# Mysterious lost water pressure



## univox68 (Sep 8, 2011)

The water pressure in my tub/shower has slowed down to very little water. I took the faucet/spigot off and the water pressure shoots out nice and strong. So i replaced the entire faucet and knobs and still the same thing. There is plenty of water pressure getting to the faucet, but once i put the faucet on, it's very weak. Even with a brand new faucet and knobs. Help!


----------



## Johnboy555 (Sep 9, 2011)

What do you mean by "faucet"?  The tub spout? The entire valve? The cartridge?  If you removed the "spout" and there's plenty of pressure and water try a different spout. Pictures would help a lot to understand what you are talking about. Is water coming out of the shower pipe with good pressure? Most new shower heads have a pretty small restrictor built in to them to conserve water.
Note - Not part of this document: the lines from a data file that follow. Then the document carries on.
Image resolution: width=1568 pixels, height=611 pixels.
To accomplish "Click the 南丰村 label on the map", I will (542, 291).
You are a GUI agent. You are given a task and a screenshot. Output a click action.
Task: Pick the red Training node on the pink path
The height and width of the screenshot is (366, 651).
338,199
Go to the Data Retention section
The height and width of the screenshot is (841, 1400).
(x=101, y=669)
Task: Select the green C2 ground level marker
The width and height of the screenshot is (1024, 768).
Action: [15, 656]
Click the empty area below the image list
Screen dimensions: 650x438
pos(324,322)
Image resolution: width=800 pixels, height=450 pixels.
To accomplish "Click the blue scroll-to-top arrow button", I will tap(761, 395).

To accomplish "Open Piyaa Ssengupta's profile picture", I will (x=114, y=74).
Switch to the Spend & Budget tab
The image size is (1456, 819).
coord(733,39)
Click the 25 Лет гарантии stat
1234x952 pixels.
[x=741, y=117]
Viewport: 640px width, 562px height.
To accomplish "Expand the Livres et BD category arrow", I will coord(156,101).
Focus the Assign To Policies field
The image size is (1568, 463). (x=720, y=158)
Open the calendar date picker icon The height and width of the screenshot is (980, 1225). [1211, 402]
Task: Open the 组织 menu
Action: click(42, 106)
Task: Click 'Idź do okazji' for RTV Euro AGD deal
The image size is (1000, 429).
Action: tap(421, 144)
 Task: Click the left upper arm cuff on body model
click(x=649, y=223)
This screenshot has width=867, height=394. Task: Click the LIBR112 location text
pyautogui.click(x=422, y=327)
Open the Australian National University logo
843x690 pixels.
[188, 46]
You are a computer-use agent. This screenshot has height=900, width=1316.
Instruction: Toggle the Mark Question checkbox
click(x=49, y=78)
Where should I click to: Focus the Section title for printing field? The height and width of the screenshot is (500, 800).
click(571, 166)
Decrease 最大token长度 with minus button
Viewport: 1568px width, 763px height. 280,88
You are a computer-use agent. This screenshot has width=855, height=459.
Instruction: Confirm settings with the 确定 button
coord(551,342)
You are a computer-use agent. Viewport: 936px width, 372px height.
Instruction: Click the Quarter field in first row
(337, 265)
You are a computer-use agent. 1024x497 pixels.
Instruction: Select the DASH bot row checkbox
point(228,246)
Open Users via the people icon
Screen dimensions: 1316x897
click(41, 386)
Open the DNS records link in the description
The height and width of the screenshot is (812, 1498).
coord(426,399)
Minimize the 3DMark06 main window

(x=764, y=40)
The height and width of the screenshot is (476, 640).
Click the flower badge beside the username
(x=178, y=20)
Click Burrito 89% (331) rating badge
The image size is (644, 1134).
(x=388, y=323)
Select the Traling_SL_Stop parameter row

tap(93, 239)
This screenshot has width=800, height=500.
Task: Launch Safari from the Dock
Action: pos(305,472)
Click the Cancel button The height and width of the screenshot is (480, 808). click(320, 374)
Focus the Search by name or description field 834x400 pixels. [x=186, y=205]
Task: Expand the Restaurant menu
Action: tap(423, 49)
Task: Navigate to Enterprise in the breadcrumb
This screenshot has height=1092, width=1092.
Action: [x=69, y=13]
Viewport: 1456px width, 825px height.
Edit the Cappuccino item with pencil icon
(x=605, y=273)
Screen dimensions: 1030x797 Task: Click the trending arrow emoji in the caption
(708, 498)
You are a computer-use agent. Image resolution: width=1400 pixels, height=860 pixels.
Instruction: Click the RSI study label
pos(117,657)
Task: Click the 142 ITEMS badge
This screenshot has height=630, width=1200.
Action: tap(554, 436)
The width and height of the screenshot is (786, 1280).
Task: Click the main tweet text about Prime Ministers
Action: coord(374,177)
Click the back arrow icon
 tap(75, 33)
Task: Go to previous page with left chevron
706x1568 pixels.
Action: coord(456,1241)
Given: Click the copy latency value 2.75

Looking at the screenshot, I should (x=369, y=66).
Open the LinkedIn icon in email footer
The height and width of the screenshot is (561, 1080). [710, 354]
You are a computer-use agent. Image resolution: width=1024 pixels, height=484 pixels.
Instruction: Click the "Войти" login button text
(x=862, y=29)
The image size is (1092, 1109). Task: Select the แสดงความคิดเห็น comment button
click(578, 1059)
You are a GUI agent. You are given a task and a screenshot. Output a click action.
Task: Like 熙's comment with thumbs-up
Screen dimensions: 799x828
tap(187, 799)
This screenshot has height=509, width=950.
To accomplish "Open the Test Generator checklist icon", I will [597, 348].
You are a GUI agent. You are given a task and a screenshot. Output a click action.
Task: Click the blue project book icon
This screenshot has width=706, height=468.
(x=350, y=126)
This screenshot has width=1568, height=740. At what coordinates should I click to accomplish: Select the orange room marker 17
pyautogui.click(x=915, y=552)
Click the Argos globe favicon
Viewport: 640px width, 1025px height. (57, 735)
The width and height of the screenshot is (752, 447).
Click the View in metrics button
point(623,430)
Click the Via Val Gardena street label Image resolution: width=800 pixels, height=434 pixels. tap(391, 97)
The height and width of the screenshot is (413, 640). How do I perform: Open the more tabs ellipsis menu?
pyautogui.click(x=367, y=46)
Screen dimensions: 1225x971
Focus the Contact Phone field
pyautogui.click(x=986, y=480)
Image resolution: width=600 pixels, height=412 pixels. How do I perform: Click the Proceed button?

I can't tell you to remove it or drill it out but doing such a thing would increase water flow.

Try to clarify a little bit and we should be able to help.


----------



## univox68 (Sep 9, 2011)

Thanks so much!!


----------



## univox68 (Sep 9, 2011)

It's not the tub spout, i think it's the actual knobs/cartridge? Without the cartridge the pressure is great, when i put the cartridge in, the pressure is bad. Can the faucet function without the cartridge? The screen thingy is clean. Thanks!


----------



## Johnboy555 (Sep 10, 2011)

If the "cartridge wasn't in there water would be gushing all over.  
Please try and post a picture so I can see what you're talking about.

Try again


----------



## univox68 (Sep 11, 2011)

I sure will take some pix tomorrow. Thanks again!


----------